Work order: Task for the records below: copy exactly, and only, the line containing "Where should I" and every line after it to the end, with pictures left out.

(Extracted data entries)
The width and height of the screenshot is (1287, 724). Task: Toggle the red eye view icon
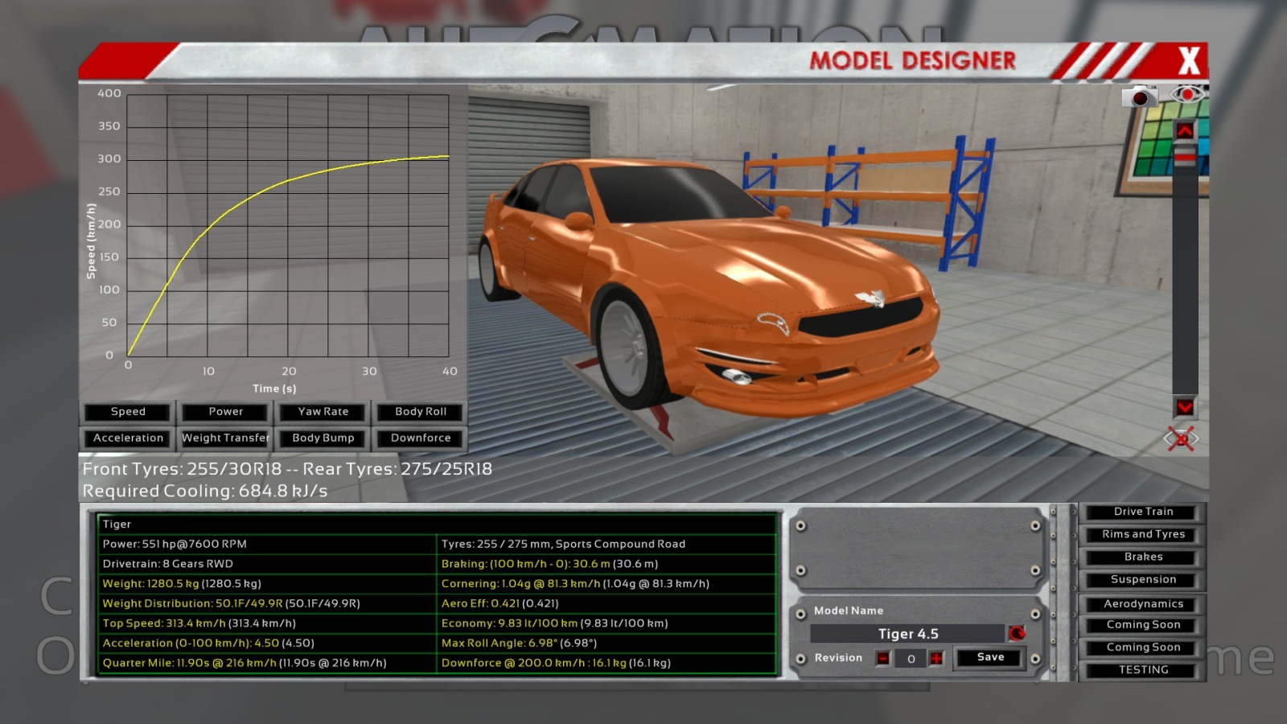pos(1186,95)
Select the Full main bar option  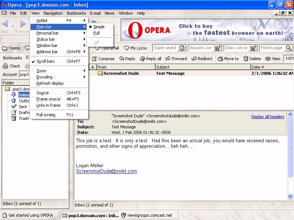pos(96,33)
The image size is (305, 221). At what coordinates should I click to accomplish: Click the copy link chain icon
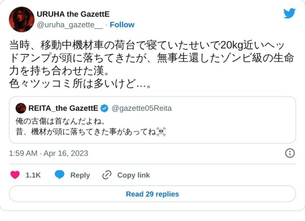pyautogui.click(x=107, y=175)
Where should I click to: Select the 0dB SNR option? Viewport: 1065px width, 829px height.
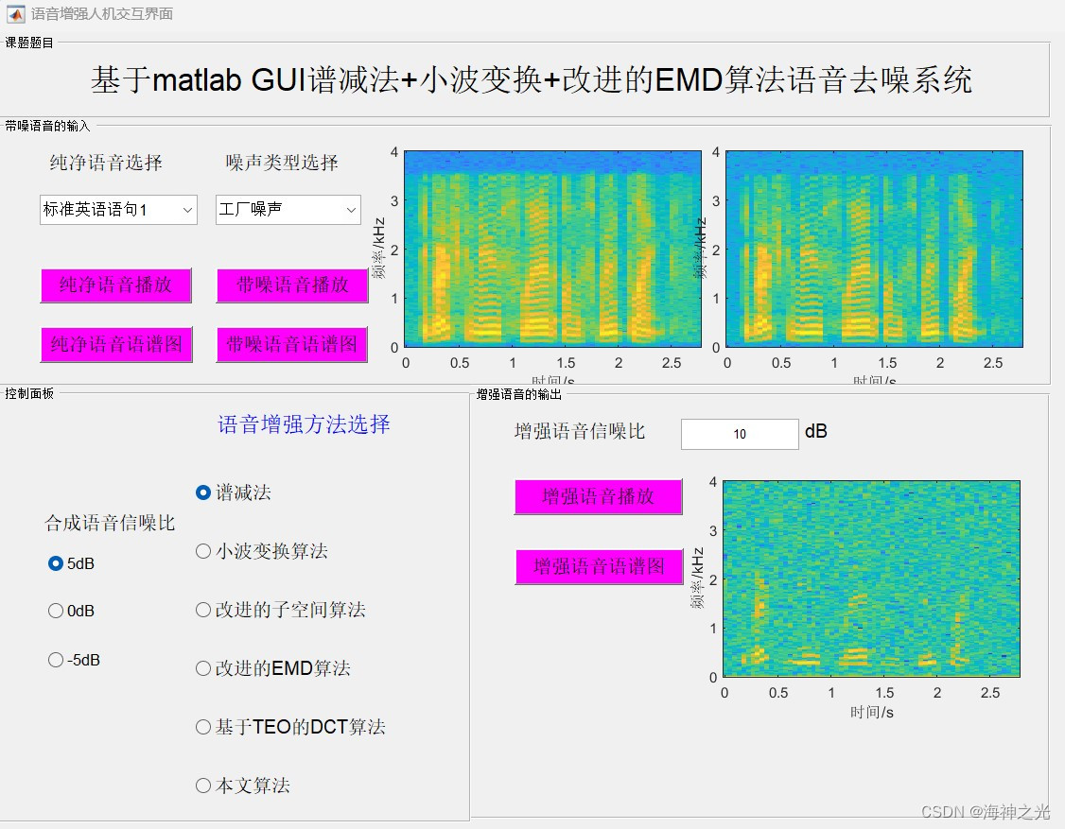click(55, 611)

Solution below:
Where should I click to: Select the 0dB SNR option? Viewport: 1065px width, 829px height.
click(55, 611)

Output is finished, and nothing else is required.